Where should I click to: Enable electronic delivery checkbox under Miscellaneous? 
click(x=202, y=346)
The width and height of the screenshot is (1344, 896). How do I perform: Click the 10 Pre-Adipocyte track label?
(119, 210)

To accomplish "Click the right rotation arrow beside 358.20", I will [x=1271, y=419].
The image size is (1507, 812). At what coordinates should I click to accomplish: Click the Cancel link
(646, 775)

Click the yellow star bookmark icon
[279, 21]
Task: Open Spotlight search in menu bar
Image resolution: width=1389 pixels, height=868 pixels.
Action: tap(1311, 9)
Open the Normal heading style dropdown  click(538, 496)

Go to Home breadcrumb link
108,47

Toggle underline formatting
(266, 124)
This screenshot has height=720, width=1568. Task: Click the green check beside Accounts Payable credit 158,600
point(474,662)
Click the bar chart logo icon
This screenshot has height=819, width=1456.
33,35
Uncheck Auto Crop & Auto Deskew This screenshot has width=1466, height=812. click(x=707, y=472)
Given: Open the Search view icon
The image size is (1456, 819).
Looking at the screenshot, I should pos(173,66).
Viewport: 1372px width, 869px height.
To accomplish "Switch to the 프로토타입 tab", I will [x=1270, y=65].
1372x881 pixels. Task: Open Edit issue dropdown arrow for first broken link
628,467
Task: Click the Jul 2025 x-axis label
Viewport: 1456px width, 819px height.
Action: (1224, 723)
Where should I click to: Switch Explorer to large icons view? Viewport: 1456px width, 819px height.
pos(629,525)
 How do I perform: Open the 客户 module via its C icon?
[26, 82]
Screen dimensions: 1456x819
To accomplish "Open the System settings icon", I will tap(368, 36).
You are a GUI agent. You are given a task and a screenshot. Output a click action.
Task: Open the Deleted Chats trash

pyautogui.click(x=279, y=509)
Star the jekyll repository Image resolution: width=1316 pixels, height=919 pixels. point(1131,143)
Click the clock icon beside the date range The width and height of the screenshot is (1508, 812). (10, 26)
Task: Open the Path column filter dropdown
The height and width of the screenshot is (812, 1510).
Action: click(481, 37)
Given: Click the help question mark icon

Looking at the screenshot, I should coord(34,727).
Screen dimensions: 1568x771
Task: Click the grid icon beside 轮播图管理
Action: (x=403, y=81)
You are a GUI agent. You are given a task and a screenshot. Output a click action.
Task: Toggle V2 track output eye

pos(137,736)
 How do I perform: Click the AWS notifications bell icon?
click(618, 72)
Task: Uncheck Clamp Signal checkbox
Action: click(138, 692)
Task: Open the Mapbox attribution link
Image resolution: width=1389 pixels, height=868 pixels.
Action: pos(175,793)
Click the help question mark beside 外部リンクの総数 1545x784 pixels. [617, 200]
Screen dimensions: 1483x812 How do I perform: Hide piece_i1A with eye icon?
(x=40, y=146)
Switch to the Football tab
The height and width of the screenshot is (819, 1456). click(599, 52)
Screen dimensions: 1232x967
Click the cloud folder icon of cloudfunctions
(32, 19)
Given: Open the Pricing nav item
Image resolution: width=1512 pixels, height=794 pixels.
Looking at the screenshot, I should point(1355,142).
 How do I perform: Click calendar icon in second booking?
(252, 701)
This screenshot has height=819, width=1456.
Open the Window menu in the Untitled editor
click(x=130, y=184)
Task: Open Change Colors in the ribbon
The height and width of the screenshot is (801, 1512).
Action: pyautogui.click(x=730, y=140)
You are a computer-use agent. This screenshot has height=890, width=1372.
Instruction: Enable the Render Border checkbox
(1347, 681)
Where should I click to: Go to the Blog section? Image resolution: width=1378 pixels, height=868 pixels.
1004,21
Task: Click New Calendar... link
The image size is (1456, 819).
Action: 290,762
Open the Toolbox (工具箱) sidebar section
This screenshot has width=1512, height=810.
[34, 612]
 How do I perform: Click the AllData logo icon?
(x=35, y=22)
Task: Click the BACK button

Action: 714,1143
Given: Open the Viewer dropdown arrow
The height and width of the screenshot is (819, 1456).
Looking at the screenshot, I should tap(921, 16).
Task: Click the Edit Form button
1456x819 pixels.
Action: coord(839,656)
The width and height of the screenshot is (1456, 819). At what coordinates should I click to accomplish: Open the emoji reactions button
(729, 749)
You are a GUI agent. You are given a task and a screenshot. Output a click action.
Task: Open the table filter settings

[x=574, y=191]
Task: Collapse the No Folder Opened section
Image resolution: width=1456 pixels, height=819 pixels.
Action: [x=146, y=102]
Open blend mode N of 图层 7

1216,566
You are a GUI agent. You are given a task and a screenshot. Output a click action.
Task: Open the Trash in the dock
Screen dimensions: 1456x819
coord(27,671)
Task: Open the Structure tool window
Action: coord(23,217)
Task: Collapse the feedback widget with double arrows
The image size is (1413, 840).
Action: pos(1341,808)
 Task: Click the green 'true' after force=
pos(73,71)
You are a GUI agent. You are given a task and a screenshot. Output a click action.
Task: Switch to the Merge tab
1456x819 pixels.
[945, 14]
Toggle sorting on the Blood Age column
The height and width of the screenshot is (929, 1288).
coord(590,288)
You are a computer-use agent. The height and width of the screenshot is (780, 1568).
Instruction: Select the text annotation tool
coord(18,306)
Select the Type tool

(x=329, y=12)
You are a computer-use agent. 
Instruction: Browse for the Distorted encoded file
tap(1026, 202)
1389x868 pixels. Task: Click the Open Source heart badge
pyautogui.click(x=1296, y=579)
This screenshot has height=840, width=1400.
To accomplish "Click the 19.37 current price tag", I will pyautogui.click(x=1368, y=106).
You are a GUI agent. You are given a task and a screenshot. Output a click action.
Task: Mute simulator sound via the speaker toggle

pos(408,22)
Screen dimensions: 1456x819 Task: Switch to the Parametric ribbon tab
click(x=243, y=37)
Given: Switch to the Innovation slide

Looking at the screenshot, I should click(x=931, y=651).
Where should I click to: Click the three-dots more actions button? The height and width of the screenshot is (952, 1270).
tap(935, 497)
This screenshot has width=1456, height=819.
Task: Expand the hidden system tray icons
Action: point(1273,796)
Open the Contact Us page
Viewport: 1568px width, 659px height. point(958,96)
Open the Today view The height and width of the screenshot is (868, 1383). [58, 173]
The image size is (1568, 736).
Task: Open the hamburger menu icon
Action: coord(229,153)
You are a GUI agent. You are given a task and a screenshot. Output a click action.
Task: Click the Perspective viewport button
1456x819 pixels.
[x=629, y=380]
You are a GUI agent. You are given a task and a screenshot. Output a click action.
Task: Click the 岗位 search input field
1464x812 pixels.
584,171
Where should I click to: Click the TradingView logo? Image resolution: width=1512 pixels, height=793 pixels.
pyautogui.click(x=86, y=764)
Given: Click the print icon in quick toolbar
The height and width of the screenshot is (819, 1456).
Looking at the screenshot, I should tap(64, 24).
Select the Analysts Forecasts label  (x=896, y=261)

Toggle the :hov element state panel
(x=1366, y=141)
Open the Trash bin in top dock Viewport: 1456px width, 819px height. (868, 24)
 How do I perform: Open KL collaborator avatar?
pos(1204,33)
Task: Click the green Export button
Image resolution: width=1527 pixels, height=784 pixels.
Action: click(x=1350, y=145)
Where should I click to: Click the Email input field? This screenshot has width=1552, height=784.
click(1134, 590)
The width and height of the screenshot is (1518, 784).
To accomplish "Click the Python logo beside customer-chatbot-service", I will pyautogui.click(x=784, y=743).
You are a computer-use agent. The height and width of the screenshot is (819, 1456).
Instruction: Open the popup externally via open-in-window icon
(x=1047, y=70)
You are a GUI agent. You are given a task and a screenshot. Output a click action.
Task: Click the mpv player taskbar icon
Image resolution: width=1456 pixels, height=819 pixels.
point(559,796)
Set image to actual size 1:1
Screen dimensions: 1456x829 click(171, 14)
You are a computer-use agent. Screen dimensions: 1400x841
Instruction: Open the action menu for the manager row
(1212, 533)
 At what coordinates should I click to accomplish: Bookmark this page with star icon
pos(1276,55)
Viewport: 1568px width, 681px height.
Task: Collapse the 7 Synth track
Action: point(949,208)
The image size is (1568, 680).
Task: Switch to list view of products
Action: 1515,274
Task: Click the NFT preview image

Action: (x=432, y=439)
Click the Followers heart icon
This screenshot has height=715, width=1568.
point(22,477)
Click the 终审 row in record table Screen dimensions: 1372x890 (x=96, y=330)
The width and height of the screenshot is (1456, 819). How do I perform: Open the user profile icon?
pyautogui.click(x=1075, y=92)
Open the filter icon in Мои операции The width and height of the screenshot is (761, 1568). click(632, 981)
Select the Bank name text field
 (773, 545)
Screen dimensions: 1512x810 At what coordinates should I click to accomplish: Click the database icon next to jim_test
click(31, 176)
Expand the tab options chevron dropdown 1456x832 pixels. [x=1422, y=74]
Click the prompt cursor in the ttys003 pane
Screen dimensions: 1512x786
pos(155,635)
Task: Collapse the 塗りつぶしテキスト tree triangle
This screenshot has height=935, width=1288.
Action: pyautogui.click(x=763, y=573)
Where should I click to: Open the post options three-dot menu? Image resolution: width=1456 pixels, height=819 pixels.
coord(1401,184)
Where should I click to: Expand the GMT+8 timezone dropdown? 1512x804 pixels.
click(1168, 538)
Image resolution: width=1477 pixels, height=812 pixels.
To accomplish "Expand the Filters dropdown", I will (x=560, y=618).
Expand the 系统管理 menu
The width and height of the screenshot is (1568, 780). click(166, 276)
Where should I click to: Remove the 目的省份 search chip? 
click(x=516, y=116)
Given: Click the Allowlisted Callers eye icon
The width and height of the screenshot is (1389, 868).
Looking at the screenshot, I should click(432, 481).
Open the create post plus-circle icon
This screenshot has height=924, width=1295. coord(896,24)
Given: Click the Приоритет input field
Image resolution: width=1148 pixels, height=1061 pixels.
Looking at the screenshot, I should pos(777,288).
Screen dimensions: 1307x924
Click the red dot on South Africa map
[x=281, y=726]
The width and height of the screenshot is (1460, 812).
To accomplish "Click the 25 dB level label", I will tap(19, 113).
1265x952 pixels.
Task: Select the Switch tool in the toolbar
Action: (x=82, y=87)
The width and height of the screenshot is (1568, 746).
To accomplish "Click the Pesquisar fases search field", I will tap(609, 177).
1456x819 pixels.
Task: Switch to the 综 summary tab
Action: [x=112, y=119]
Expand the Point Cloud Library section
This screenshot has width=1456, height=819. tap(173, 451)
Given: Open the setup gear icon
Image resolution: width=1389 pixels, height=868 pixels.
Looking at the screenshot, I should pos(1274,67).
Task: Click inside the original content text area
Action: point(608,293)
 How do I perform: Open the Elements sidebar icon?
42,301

--------------------------------------------------

One number answers this exercise: the count of lines above in which the word "computer" appears.

5